▸ **Work instructions**
Output these lines as a Markdown table with two columns, Row and Line, numbering each row and leaving out blank lines.

/---

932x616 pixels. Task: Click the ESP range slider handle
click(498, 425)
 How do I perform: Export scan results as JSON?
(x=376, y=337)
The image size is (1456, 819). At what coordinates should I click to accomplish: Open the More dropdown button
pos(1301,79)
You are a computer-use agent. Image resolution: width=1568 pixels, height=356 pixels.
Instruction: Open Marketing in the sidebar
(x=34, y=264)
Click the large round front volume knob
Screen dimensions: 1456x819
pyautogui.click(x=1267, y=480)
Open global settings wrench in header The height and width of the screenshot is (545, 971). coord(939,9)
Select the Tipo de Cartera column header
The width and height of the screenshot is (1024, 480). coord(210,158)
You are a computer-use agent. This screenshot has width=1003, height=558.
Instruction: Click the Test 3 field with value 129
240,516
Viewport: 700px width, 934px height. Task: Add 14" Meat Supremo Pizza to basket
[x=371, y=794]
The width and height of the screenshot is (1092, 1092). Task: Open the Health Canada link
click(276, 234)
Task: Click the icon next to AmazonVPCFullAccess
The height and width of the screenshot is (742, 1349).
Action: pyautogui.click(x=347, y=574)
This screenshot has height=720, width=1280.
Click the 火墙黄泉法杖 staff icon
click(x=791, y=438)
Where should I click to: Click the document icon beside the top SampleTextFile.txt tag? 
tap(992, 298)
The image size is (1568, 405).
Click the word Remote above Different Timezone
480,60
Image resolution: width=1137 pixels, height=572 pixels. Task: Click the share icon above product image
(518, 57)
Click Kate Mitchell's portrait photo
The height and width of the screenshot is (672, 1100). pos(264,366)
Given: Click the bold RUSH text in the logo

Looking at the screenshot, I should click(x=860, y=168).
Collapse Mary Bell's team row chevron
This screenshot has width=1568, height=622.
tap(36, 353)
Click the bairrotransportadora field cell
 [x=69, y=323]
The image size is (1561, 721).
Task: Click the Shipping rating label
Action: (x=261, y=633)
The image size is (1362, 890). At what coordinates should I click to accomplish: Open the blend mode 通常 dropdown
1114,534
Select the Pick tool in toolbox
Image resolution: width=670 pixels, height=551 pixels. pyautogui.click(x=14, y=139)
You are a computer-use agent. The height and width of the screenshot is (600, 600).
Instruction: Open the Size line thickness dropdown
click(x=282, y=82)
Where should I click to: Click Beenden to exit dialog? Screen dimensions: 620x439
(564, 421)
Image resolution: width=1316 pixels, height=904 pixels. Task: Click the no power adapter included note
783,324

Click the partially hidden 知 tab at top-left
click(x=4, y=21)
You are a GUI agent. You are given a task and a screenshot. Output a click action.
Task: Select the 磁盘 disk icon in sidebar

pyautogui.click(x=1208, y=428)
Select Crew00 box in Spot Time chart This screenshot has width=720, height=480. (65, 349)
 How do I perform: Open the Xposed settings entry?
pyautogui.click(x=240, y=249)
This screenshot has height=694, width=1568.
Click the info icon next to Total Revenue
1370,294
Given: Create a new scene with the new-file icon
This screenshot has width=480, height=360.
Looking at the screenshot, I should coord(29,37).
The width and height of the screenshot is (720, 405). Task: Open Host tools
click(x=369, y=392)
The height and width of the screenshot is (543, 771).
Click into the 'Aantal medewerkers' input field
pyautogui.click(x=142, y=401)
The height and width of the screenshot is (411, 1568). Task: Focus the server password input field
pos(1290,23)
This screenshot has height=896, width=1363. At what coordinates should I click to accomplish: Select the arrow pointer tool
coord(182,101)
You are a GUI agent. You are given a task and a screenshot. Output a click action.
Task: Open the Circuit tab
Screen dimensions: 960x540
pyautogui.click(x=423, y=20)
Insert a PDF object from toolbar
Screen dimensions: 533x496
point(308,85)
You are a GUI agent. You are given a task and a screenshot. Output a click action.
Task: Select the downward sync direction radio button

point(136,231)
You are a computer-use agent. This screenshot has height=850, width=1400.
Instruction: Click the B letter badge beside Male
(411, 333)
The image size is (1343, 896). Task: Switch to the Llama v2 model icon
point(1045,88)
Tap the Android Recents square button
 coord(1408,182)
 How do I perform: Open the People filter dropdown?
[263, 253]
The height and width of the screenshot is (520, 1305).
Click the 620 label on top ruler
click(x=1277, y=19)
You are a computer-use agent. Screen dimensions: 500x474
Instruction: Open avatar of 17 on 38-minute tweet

\---

▸ **Reply to the exercise**
| Row | Line |
|---|---|
| 1 | 932x616 pixels. Task: Click the ESP range slider handle |
| 2 | click(498, 425) |
| 3 |  How do I perform: Export scan results as JSON? |
| 4 | (x=376, y=337) |
| 5 | The image size is (1456, 819). At what coordinates should I click to accomplish: Open the More dropdown button |
| 6 | pos(1301,79) |
| 7 | You are a computer-use agent. Image resolution: width=1568 pixels, height=356 pixels. |
| 8 | Instruction: Open Marketing in the sidebar |
| 9 | (x=34, y=264) |
| 10 | Click the large round front volume knob |
| 11 | Screen dimensions: 1456x819 |
| 12 | pyautogui.click(x=1267, y=480) |
| 13 | Open global settings wrench in header The height and width of the screenshot is (545, 971). coord(939,9) |
| 14 | Select the Tipo de Cartera column header |
| 15 | The width and height of the screenshot is (1024, 480). coord(210,158) |
| 16 | You are a computer-use agent. This screenshot has width=1003, height=558. |
| 17 | Instruction: Click the Test 3 field with value 129 |
| 18 | 240,516 |
| 19 | Viewport: 700px width, 934px height. Task: Add 14" Meat Supremo Pizza to basket |
| 20 | [x=371, y=794] |
| 21 | The width and height of the screenshot is (1092, 1092). Task: Open the Health Canada link |
| 22 | click(276, 234) |
| 23 | Task: Click the icon next to AmazonVPCFullAccess |
| 24 | The height and width of the screenshot is (742, 1349). |
| 25 | Action: pyautogui.click(x=347, y=574) |
| 26 | This screenshot has height=720, width=1280. |
| 27 | Click the 火墙黄泉法杖 staff icon |
| 28 | click(x=791, y=438) |
| 29 | Where should I click to: Click the document icon beside the top SampleTextFile.txt tag?  |
| 30 | tap(992, 298) |
| 31 | The image size is (1568, 405). |
| 32 | Click the word Remote above Different Timezone |
| 33 | 480,60 |
| 34 | Image resolution: width=1137 pixels, height=572 pixels. Task: Click the share icon above product image |
| 35 | (518, 57) |
| 36 | Click Kate Mitchell's portrait photo |
| 37 | The height and width of the screenshot is (672, 1100). pos(264,366) |
| 38 | Given: Click the bold RUSH text in the logo |
| 39 | Looking at the screenshot, I should click(x=860, y=168). |
| 40 | Collapse Mary Bell's team row chevron |
| 41 | This screenshot has width=1568, height=622. |
| 42 | tap(36, 353) |
| 43 | Click the bairrotransportadora field cell |
| 44 |  [x=69, y=323] |
| 45 | The image size is (1561, 721). |
| 46 | Task: Click the Shipping rating label |
| 47 | Action: (x=261, y=633) |
| 48 | The image size is (1362, 890). At what coordinates should I click to accomplish: Open the blend mode 通常 dropdown |
| 49 | 1114,534 |
| 50 | Select the Pick tool in toolbox |
| 51 | Image resolution: width=670 pixels, height=551 pixels. pyautogui.click(x=14, y=139) |
| 52 | You are a computer-use agent. The height and width of the screenshot is (600, 600). |
| 53 | Instruction: Open the Size line thickness dropdown |
| 54 | click(x=282, y=82) |
| 55 | Where should I click to: Click Beenden to exit dialog? Screen dimensions: 620x439 |
| 56 | (564, 421) |
| 57 | Image resolution: width=1316 pixels, height=904 pixels. Task: Click the no power adapter included note |
| 58 | 783,324 |
| 59 | Click the partially hidden 知 tab at top-left |
| 60 | click(x=4, y=21) |
| 61 | You are a GUI agent. You are given a task and a screenshot. Output a click action. |
| 62 | Task: Select the 磁盘 disk icon in sidebar |
| 63 | pyautogui.click(x=1208, y=428) |
| 64 | Select Crew00 box in Spot Time chart This screenshot has width=720, height=480. (65, 349) |
| 65 |  How do I perform: Open the Xposed settings entry? |
| 66 | pyautogui.click(x=240, y=249) |
| 67 | This screenshot has height=694, width=1568. |
| 68 | Click the info icon next to Total Revenue |
| 69 | 1370,294 |
| 70 | Given: Create a new scene with the new-file icon |
| 71 | This screenshot has width=480, height=360. |
| 72 | Looking at the screenshot, I should coord(29,37). |
| 73 | The width and height of the screenshot is (720, 405). Task: Open Host tools |
| 74 | click(x=369, y=392) |
| 75 | The height and width of the screenshot is (543, 771). |
| 76 | Click into the 'Aantal medewerkers' input field |
| 77 | pyautogui.click(x=142, y=401) |
| 78 | The height and width of the screenshot is (411, 1568). Task: Focus the server password input field |
| 79 | pos(1290,23) |
| 80 | This screenshot has height=896, width=1363. At what coordinates should I click to accomplish: Select the arrow pointer tool |
| 81 | coord(182,101) |
| 82 | You are a GUI agent. You are given a task and a screenshot. Output a click action. |
| 83 | Task: Open the Circuit tab |
| 84 | Screen dimensions: 960x540 |
| 85 | pyautogui.click(x=423, y=20) |
| 86 | Insert a PDF object from toolbar |
| 87 | Screen dimensions: 533x496 |
| 88 | point(308,85) |
| 89 | You are a GUI agent. You are given a task and a screenshot. Output a click action. |
| 90 | Task: Select the downward sync direction radio button |
| 91 | point(136,231) |
| 92 | You are a computer-use agent. This screenshot has height=850, width=1400. |
| 93 | Instruction: Click the B letter badge beside Male |
| 94 | (411, 333) |
| 95 | The image size is (1343, 896). Task: Switch to the Llama v2 model icon |
| 96 | point(1045,88) |
| 97 | Tap the Android Recents square button |
| 98 |  coord(1408,182) |
| 99 |  How do I perform: Open the People filter dropdown? |
| 100 | [263, 253] |
| 101 | The height and width of the screenshot is (520, 1305). |
| 102 | Click the 620 label on top ruler |
| 103 | click(x=1277, y=19) |
| 104 | You are a computer-use agent. Screen dimensions: 500x474 |
| 105 | Instruction: Open avatar of 17 on 38-minute tweet |